(Salmo 32)
El Salmo 32 nos revela una verdad central de la fe cristiana: la verdadera felicidad nace del perdón de Dios.
David declara: “Bienaventurado aquel cuya transgresión ha sido perdonada”. Teológicamente, esto nos muestra que el pecado no es solo una falta moral, sino una carga espiritual que solo Dios puede levantar.
David experimenta el peso del pecado cuando calla, diciendo que sus fuerzas se secaban como en verano. Esa sequedad representa la ruptura de la comunión con Dios, algo que en la perspectiva pentecostal entendemos como el corazón que ha perdido sensibilidad al Espíritu Santo.
Pero todo cambia cuando David confiesa: “Te confesé mi pecado… y tú perdonaste.”

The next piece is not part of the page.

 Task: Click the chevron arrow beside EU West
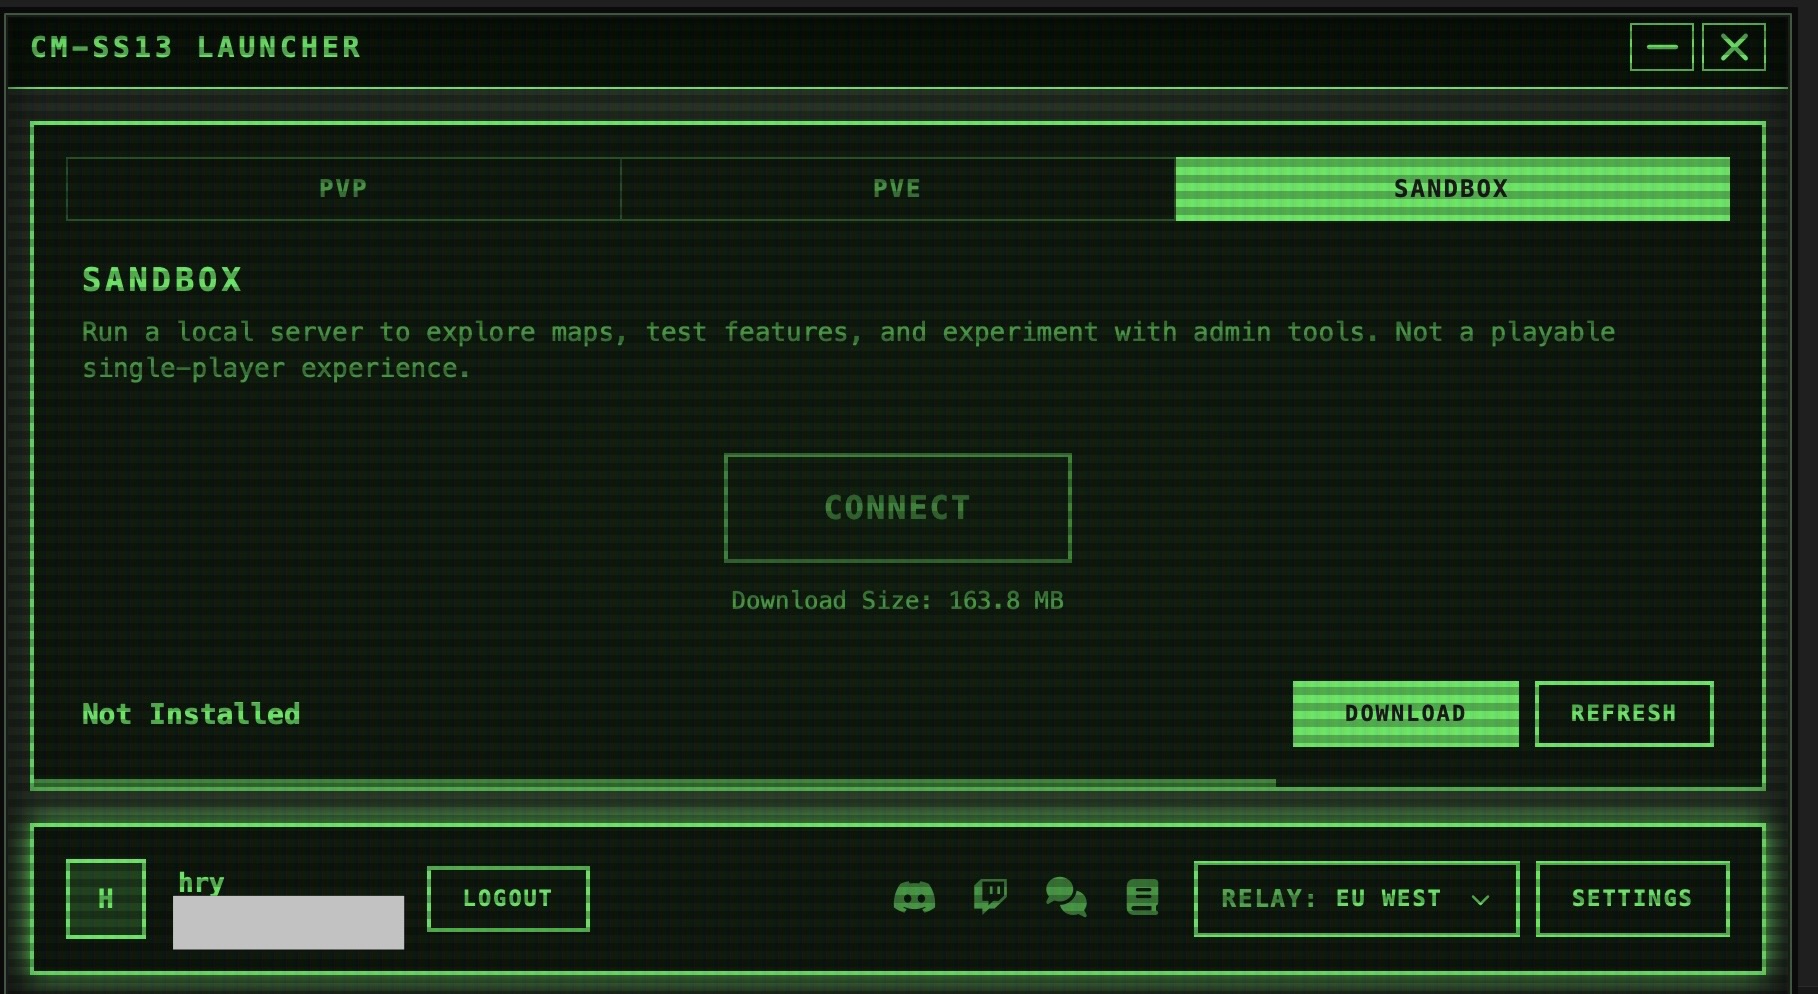pos(1481,900)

La confesión no compra el perdón; simplemente abre el corazón para que la gracia de Dios actúe. Ahí comienza la restauración.

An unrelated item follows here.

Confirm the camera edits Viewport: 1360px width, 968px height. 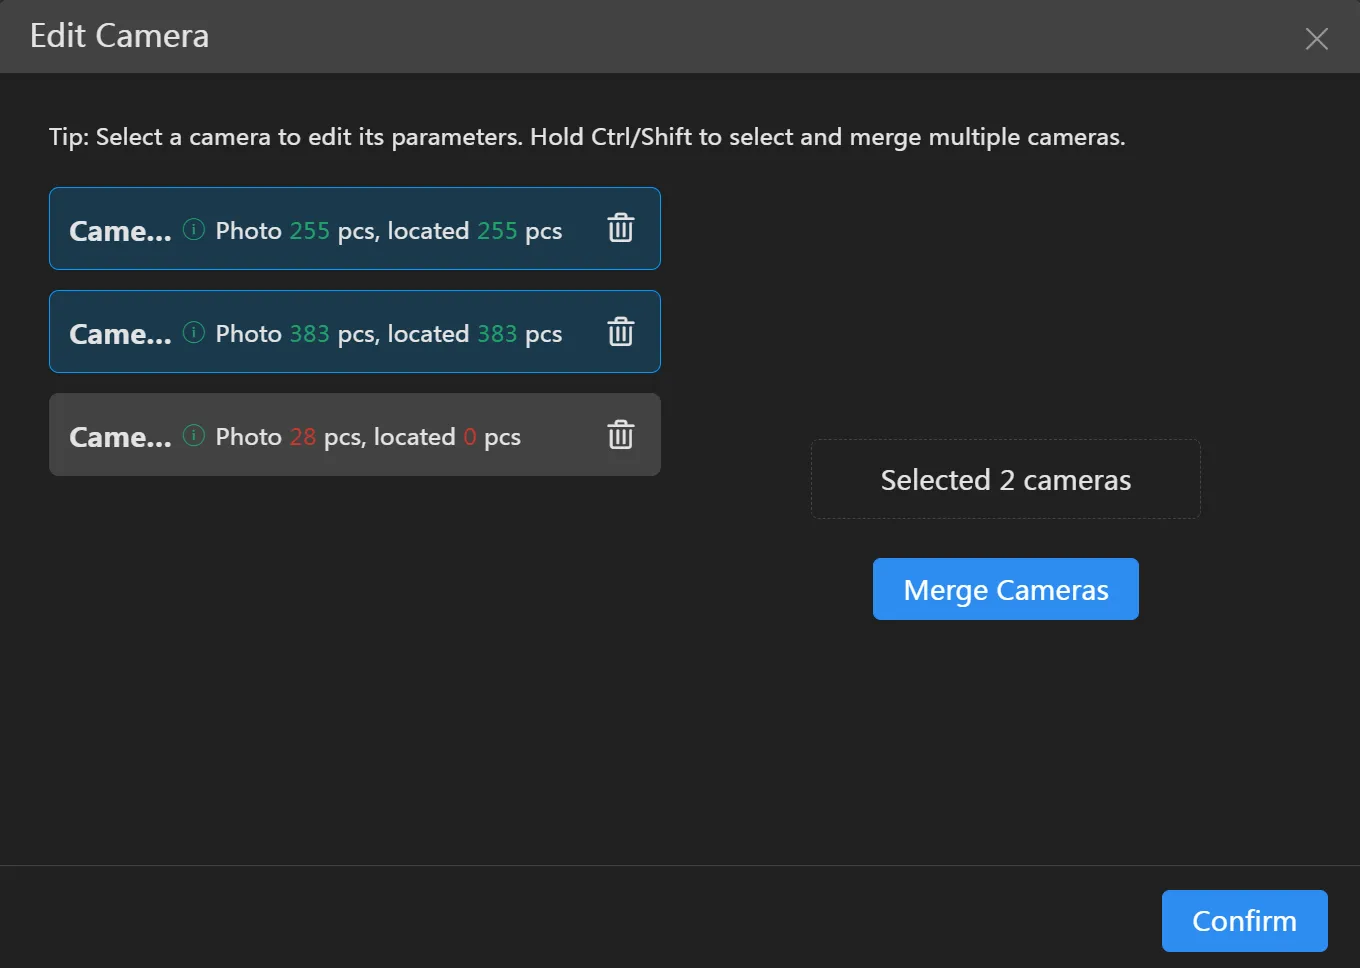click(1244, 920)
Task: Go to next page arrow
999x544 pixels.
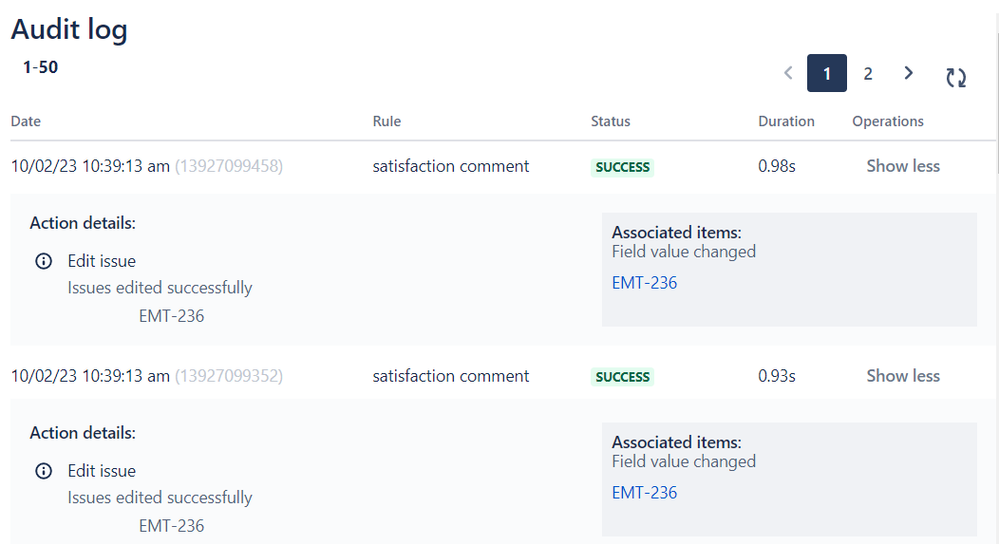Action: [x=909, y=73]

Después del perdón, Dios promete: “Te enseñaré el camino en que debes andar.”
Es decir, el perdón no solo limpia: restaura la guía del Espíritu, renueva la comunión y abre paso a una vida dirigida por Dios.
Por eso el salmo termina con alegría: “Alegraos en Jehová y regocijaos.”
El gozo es la evidencia de un corazón perdonado y lleno del Espíritu Santo.
Que este Salmo nos recuerde hoy que el perdón de Dios no es teoría: es una experiencia que transforma, libera y devuelve la alegría.